After sounding off, Pavia turned and continued to through the dreary weather to St. Rose of Lima Church, joining the friends, family and neighbors of Jessica Rekos to pay their respects.

Bernadette December 19, 2012 at 03:39 AM
There are no words to adequately express the grief that we, as a community, feel. All we can do is pray for these little angels, their heroic teachers and staff who tried to save them and their families who have to go on without them. This heinous act does not define our town. What does define Newtown is the love, compassion and caring that we have for one another. Love conquers all, especially evil.
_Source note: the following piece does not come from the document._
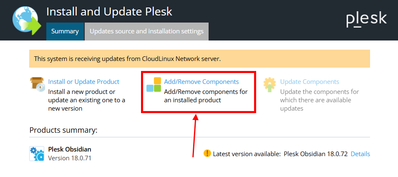Click the Version 18.0.71 text

coord(70,158)
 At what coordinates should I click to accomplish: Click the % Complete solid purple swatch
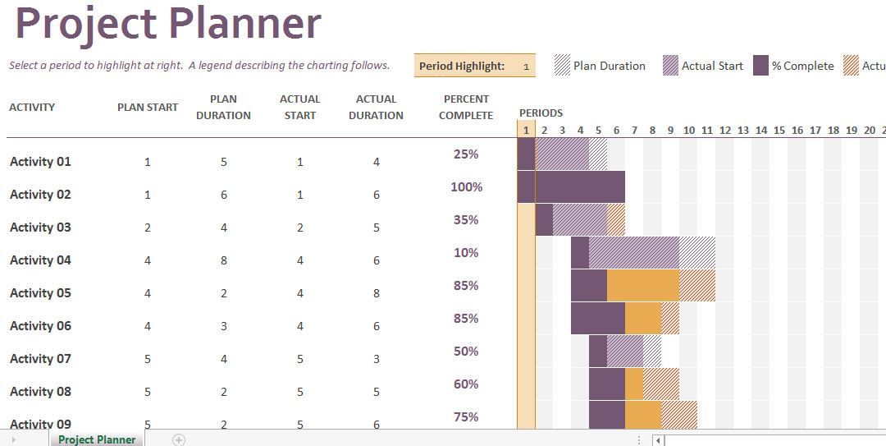pyautogui.click(x=760, y=66)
God bless everyone.
Mary December 19, 2012 at 03:50 PM
I just want to tell the residents of Newtown that we are all so sorry, please know that you are all CONSTANTLY in our thoughts and prayers. The looks on the faces of complete strangers when Newtown is talked about shows how much Love and Compassion is felt for you. GOD BLESS Mary (Chicago Illinois)
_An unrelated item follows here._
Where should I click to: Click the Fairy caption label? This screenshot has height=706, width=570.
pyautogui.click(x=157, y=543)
Marcia Kernan December 19, 2012 at 04:52 PM
Tragedy has no boundaries. It hurts. We have been feeling your pain immensely as we suffered a suicide of our daughter-in-law (was like a daughter to us). She left behind 3 children, ages 4, 6, 9 at the time. We are now caring for them full time. Our first Christmas was peaceful through the help of Hope Hospice and AFSP (American Foundation for Suicide Prevention). They gave us a wealth of support and ideas of how to deal with the holidays. Some we chose; some not. We elected to set a place at the table for her, made her traditional holiday dinner of Swedish meatballs, had a special candle with two doves surrounding it that we lit every night in loving memory of our "girl" and we made or bought our own ornaments that reminded us of her, her children left behind, her hobbies and loves, etc. This kept us connected with her and it helped tremendously. Everyone will be different but I strongly encourage to "include" your loved one(s). We have hung an angel made of flower seeds at the top of the tree. On it is written "to all your new angels". We look at that in memory of the ones lost in this tragedy. The saving grace for us with our "daughter" and now with Newtown's newest angels is that they are at peace with our Lord.
Marcia Kernan December 19, 2012 at 04:55 PM
(continued from blog above) Here is a partial excerpt of a poem given to us from Hope Hospice: "I see the countless Christmas trees around the world below. With tiny lights, like Heaven's stars, reflecting on the snow. The sight is so spectacular; please wipe away the tear. For I am spending Christmas with Jesus Christ this year." God Bless and may you find Peace.
justine December 25, 2012 at 10:22 PM
I mourn with you, I cry with you, I suffer with you, and I also remember great times with you, I love with you, I dance with you, I laugh and I smile with you, L pray with you, and each day I will heal with you. I love you!